§ **REQUIRED WORK**
Report every line of the data where the string "agent" appears.

§ **Data excerpts**

****************************************

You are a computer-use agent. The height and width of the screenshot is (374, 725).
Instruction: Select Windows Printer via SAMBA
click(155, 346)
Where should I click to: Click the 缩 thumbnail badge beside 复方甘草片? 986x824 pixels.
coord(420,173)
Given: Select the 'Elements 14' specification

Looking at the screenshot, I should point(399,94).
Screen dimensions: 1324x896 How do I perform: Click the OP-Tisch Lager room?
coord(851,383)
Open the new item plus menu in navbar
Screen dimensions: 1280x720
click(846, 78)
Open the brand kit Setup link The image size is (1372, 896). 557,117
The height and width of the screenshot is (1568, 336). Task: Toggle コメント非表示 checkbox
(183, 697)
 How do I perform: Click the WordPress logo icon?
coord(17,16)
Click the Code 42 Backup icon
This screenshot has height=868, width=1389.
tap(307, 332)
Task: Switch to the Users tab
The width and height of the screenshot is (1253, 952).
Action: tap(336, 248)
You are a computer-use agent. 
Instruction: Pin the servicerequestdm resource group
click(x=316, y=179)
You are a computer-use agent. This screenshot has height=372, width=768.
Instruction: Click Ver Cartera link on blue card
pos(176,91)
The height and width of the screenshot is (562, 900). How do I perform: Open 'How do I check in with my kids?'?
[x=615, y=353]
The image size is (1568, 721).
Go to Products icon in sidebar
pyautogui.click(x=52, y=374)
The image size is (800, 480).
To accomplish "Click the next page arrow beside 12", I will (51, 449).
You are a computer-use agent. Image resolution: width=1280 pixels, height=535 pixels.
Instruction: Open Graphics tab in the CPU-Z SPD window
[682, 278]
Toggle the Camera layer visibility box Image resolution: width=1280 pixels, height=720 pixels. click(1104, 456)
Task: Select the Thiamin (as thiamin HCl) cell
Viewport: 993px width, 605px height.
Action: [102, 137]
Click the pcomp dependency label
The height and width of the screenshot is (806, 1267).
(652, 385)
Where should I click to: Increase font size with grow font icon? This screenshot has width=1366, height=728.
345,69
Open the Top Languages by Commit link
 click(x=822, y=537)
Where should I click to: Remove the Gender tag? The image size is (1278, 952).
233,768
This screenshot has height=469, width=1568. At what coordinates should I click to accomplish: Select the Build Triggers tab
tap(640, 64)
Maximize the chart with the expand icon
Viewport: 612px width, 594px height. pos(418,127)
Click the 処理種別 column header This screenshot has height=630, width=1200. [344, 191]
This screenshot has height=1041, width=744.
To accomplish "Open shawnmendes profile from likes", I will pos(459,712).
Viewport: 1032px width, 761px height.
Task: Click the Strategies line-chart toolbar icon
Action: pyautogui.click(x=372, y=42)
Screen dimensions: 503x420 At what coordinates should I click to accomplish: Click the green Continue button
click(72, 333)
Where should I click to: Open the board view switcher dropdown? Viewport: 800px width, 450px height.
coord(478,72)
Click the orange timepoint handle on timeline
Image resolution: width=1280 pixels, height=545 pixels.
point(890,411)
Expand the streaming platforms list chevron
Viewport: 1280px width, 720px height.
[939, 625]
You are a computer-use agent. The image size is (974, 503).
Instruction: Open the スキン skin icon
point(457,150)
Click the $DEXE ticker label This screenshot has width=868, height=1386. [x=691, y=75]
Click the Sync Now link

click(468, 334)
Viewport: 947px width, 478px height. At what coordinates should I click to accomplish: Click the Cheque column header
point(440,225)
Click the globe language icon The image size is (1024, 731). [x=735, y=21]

****************************************

§ **YOUR SOLUTION**
You are a computer-use agent. The height and width of the screenshot is (374, 725).
You are a computer-use agent. 
You are a computer-use agent. This screenshot has height=372, width=768.
You are a computer-use agent. Image resolution: width=1280 pixels, height=535 pixels.
You are a computer-use agent. The image size is (974, 503).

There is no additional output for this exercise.